* Activity: For the string "Image", state the number of lines in the data that contain it, and nothing else.

(Stored dataset items)
[Start of section]
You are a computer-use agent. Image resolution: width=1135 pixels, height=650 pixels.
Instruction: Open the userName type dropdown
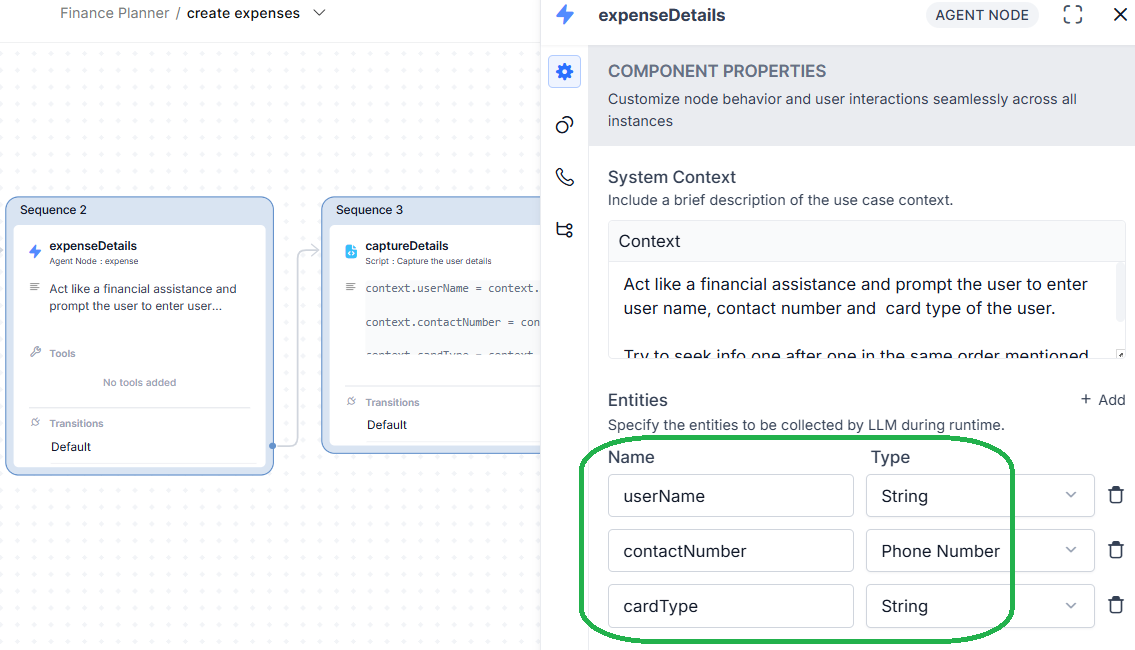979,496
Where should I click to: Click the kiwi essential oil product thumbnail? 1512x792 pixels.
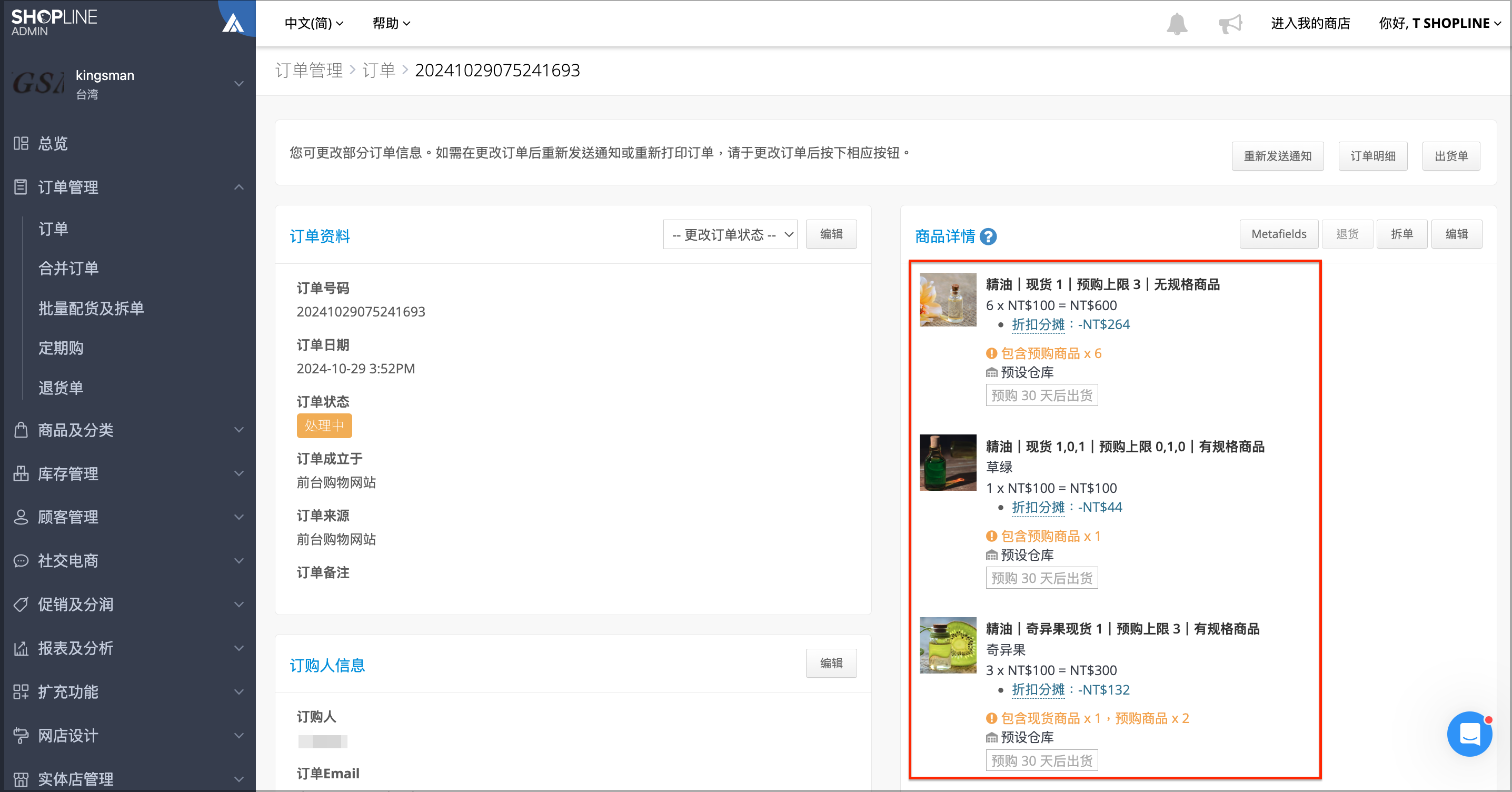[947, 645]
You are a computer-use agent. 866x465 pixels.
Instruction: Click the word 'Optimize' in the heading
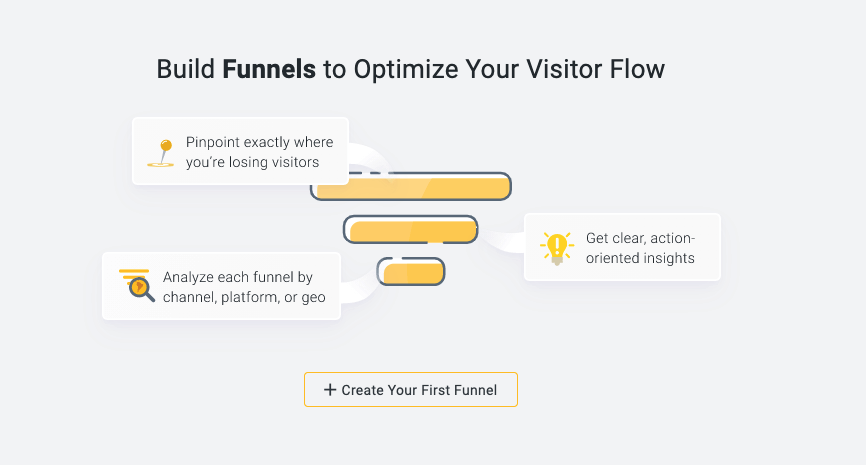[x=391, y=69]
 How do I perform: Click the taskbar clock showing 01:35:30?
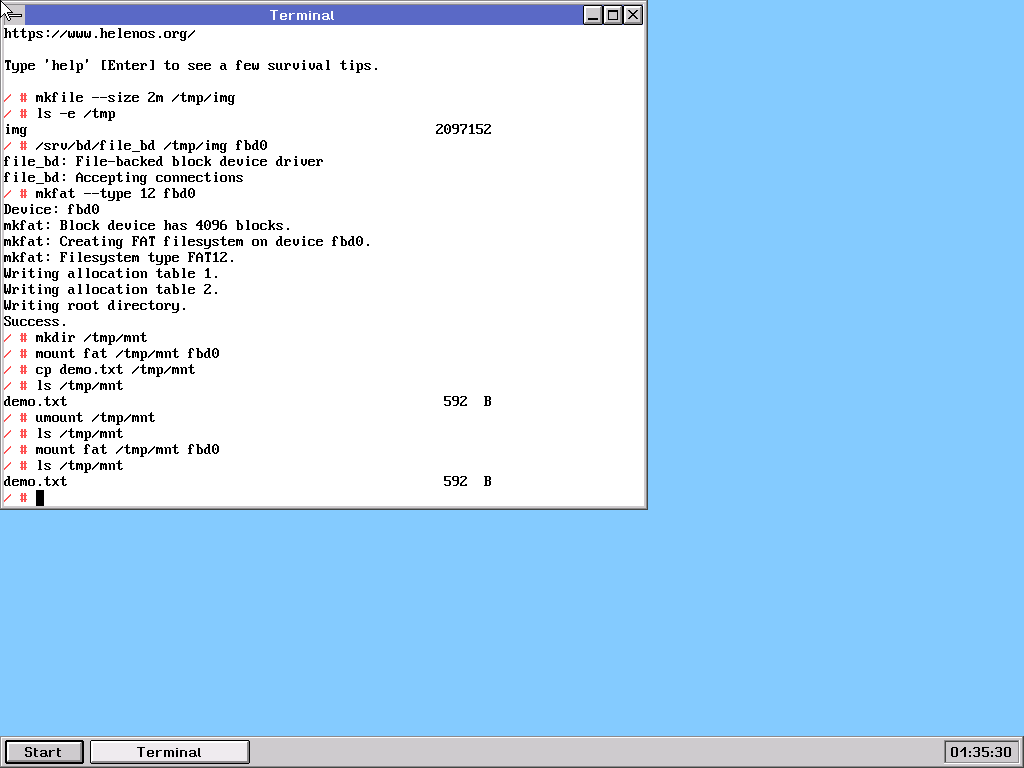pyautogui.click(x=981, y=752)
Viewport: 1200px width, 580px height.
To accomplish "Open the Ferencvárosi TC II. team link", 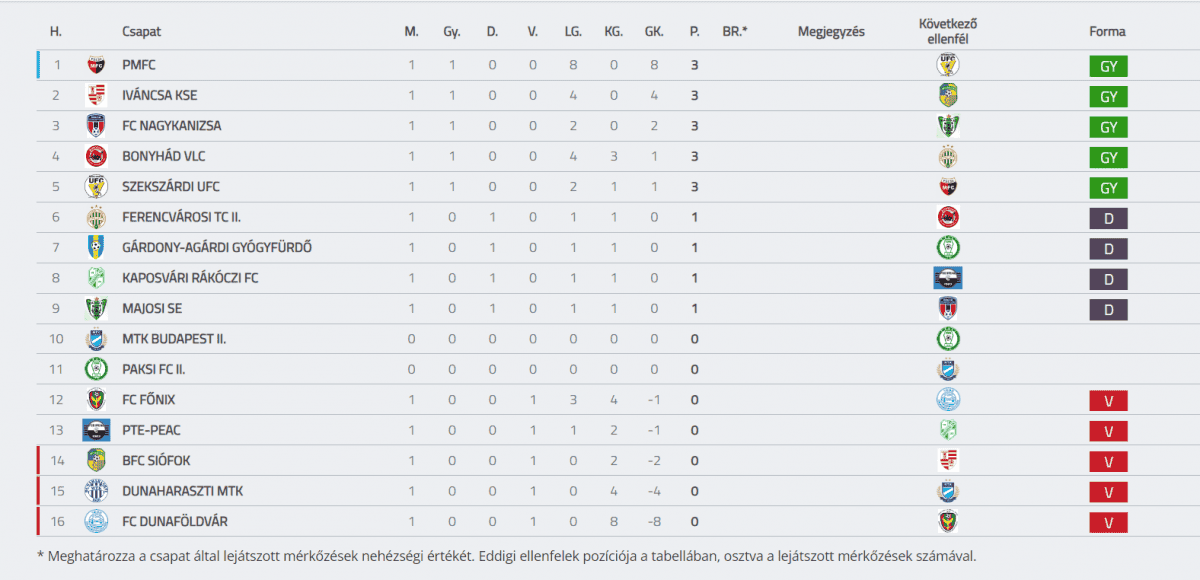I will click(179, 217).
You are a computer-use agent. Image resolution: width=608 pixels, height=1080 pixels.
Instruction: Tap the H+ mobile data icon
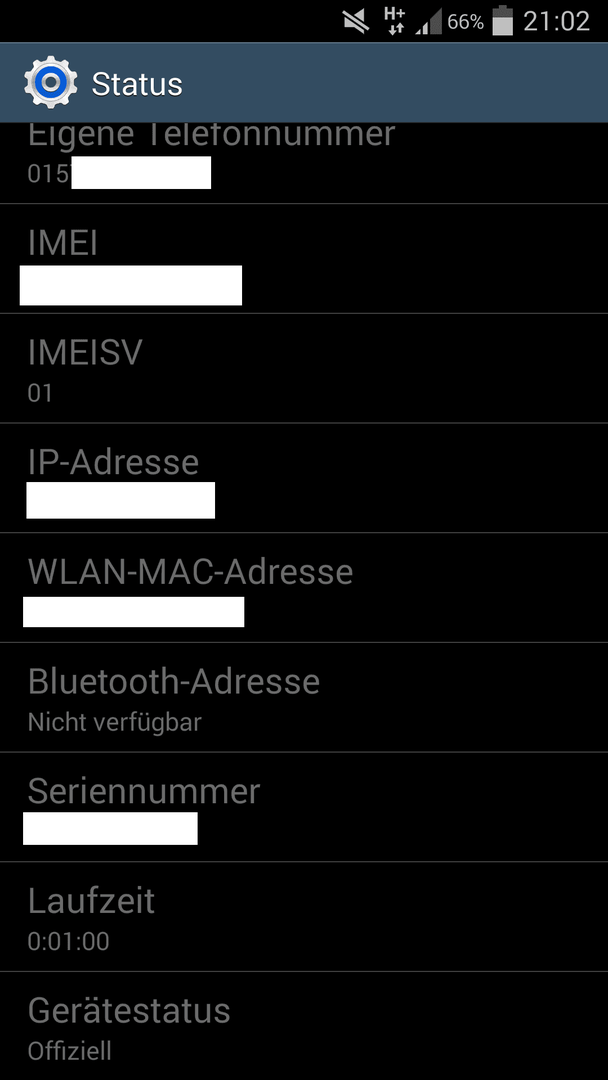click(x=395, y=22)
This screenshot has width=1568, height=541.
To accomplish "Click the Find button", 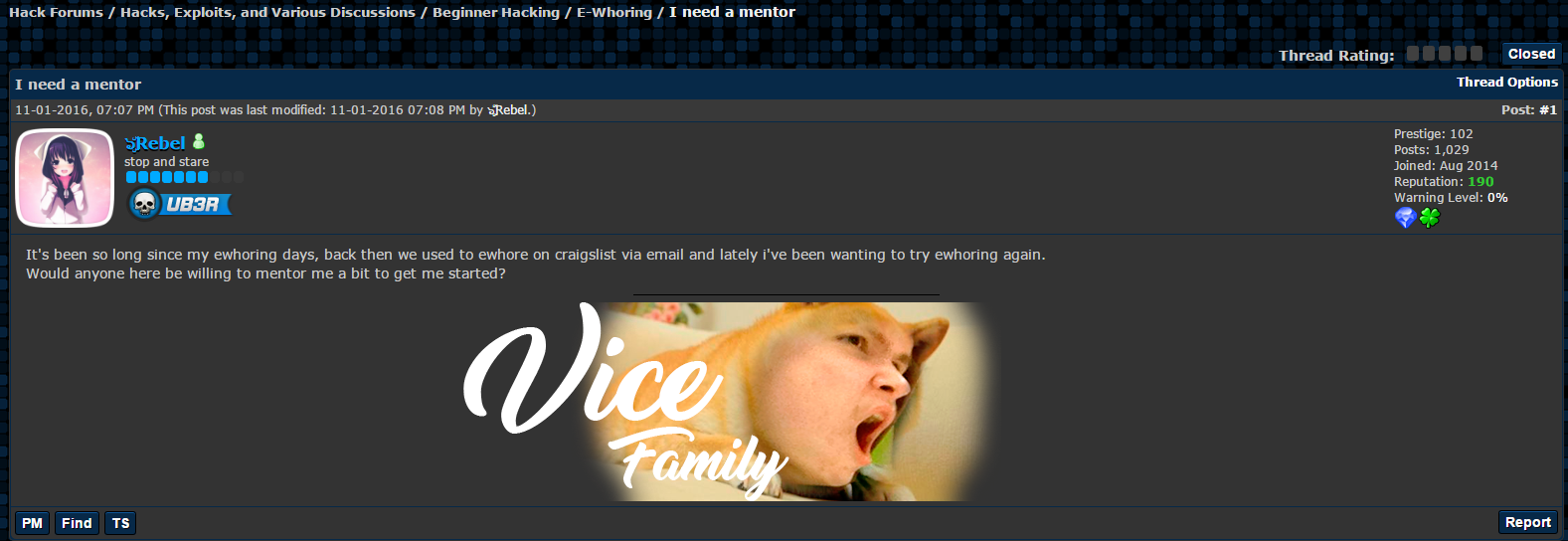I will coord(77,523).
[End of section]
* Solved problem: 2